The retina is a relatively smooth curved multi-layered structure containing the photosensitive rod and cone cells with the associated neurons and blood vessels. The density of the photoreceptors is critical in determining the maximum attainable visual acuity. Humans have about 200,000 receptors per mm², but the house sparrow has 400,000 and the common buzzard 1,000,000. The photoreceptors are not all individually connected to the optic nerve, and the ratio of nerve ganglia to receptors is important in determining resolution. This is very high for birds; the white wagtail has 100,000 ganglion cells to 120,000 photoreceptors.
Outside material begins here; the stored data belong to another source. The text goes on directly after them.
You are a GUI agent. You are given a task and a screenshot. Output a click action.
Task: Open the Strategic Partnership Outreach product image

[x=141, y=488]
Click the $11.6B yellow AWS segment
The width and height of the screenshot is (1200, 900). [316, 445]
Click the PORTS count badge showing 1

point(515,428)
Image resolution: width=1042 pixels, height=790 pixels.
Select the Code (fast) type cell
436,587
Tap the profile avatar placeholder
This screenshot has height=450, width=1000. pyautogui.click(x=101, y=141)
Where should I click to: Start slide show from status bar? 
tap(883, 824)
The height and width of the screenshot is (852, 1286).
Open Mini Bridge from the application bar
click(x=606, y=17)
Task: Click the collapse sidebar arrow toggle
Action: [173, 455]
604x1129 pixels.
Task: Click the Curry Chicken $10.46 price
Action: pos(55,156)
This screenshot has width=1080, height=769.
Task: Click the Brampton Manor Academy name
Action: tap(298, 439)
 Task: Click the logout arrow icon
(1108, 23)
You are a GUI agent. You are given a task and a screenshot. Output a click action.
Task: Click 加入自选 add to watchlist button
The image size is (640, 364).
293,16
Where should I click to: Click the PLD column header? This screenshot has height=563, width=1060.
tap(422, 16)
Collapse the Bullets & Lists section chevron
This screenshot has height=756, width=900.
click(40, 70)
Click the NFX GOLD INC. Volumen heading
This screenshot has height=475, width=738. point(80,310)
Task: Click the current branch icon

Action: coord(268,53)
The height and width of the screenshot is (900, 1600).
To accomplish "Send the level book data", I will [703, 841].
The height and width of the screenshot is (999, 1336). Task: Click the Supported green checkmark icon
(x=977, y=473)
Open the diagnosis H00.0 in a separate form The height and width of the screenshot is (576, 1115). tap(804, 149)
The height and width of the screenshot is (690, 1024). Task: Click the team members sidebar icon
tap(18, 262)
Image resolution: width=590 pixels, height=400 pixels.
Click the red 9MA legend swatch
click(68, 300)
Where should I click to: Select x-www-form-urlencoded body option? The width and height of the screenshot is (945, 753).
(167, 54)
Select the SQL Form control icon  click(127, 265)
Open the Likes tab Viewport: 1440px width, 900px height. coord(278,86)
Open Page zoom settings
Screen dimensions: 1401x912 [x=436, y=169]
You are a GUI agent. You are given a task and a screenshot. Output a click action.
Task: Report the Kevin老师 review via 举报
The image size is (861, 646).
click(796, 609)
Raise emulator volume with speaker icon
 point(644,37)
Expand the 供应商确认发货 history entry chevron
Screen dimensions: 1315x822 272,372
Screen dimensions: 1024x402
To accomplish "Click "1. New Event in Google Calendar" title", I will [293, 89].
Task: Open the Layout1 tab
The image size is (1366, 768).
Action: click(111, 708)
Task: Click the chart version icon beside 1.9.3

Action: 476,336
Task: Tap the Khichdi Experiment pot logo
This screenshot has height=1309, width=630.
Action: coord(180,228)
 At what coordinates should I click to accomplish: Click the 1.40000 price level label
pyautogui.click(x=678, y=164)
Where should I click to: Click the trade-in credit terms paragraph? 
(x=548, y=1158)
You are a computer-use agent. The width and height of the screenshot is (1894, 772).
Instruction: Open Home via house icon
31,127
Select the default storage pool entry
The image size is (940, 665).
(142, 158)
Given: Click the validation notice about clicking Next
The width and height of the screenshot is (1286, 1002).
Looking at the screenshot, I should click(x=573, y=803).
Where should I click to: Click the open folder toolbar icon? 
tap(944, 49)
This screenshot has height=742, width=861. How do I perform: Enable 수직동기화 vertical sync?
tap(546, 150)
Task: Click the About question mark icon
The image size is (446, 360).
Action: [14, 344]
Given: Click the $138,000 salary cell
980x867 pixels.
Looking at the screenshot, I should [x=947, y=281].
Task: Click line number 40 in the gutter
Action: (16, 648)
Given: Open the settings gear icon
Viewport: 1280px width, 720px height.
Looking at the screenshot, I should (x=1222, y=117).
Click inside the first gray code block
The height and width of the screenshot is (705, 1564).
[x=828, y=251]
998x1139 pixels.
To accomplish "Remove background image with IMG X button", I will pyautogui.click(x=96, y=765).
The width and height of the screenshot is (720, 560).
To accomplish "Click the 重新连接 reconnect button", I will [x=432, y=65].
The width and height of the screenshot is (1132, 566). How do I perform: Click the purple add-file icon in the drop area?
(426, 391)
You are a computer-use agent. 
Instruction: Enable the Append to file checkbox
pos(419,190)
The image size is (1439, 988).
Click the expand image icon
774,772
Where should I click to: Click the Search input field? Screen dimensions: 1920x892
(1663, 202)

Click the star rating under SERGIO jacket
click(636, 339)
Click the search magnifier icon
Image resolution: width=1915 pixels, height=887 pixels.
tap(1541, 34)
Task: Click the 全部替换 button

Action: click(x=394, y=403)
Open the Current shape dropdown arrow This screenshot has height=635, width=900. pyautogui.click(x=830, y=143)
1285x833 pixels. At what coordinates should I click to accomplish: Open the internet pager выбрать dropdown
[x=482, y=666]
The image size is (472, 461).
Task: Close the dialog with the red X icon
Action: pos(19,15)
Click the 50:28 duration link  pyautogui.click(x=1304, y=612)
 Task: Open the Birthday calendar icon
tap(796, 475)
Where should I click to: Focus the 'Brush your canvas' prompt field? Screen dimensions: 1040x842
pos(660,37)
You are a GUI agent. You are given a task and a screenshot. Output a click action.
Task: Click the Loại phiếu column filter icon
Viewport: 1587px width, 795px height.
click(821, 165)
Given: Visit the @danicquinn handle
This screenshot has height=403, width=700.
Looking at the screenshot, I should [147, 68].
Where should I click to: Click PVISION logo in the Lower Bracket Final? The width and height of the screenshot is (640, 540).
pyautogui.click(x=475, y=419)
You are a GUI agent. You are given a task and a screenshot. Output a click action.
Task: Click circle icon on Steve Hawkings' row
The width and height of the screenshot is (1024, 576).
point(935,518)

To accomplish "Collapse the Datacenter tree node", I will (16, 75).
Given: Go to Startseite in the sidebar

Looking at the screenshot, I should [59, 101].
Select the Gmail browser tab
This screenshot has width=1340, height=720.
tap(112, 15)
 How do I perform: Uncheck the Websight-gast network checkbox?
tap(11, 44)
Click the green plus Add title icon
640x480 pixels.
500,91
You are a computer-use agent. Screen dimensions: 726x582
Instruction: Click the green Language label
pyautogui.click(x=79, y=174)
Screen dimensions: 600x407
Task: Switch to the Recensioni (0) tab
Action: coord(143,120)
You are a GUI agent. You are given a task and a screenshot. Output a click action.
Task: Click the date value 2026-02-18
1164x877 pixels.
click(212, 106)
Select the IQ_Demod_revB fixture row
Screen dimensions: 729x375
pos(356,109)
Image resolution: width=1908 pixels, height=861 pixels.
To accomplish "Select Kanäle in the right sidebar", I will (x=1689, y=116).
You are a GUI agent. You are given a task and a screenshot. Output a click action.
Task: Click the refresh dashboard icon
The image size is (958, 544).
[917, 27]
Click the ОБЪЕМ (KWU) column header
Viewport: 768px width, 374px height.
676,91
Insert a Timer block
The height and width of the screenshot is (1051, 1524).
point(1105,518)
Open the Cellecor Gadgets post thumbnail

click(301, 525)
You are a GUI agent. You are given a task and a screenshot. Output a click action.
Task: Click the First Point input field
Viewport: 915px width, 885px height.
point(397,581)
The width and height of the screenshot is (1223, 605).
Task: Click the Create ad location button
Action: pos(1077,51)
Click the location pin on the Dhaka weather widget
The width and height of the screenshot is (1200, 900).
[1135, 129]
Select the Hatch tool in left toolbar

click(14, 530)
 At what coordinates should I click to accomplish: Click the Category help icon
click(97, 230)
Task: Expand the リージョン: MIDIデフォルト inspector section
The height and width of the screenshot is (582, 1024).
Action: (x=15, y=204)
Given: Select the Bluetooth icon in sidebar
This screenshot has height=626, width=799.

Rods are more sensitive to light, but give no colour information, whereas the less sensitive cones enable colour vision. In diurnal birds, 80% of the receptors may be cones whereas nocturnal owls have almost all rods. As with other vertebrates except placental mammals, some of the cones may be double cones. These can amount to 50% of all cones in some species.
Towards the centre of the retina is the fovea which has a greater density of receptors and is the area of greatest forward visual acuity, i.e. sharpest, clearest detection of objects. In 54% of birds, including birds of prey, kingfishers, hummingbirds and swallows, there is second fovea for enhanced sideways viewing. The optic nerve is a bundle of nerve fibres which carry messages from the eye to the relevant parts of the brain. Like mammals, birds have a small blind spot without photoreceptors at the optic disc, under which the optic nerve and blood vessels join the eye.
The pecten is a poorly understood body consisting of folded tissue which projects from the retina. It is well supplied with blood vessels and appears to keep the retina supplied with nutrients, and may also shade the retina from dazzling light or aid in detecting moving objects. Pecten oculi is abundantly filled with melanin granules which have been proposed to absorb stray light entering the bird eye to reduce background glare. Slight warming of pecten oculi due to absorption of light by melanin granules has been proposed to enhance metabolic rate of pecten. This is suggested to help increase secretion of nutrients into the vitreous body, eventually to be absorbed by the avascular retina of birds for improved nutrition. Extra-high enzymic activity of alkaline phosphatase in pecten oculi has been proposed to support high secretory activity of pecten to supplement nutrition of the retina.
The choroid is a layer situated behind the retina which contains many small arteries and veins. These provide arterial blood to the retina and drain venous blood. The choroid contains melanin, a pigment which gives the inner eye its dark colour, helping to prevent disruptive reflections.
Within birds, reptiles, and fishes, there is a ring of thin bone plates, called the ring of scleral ossicles, or the sclerotic ring. Lizards typically have 14 ossicles in the sclera, and birds 12–18, though 14 is the most common. These ossicles are on the border between the sclera and the cornea, and they tightly overlap one another to form a ring. Crocodiles and snakes do not have these. The bones in birds have mechanical functions in corneal accommodation and lenticular accommodation by the contraction of ciliary muscles and circumferential iris muscles.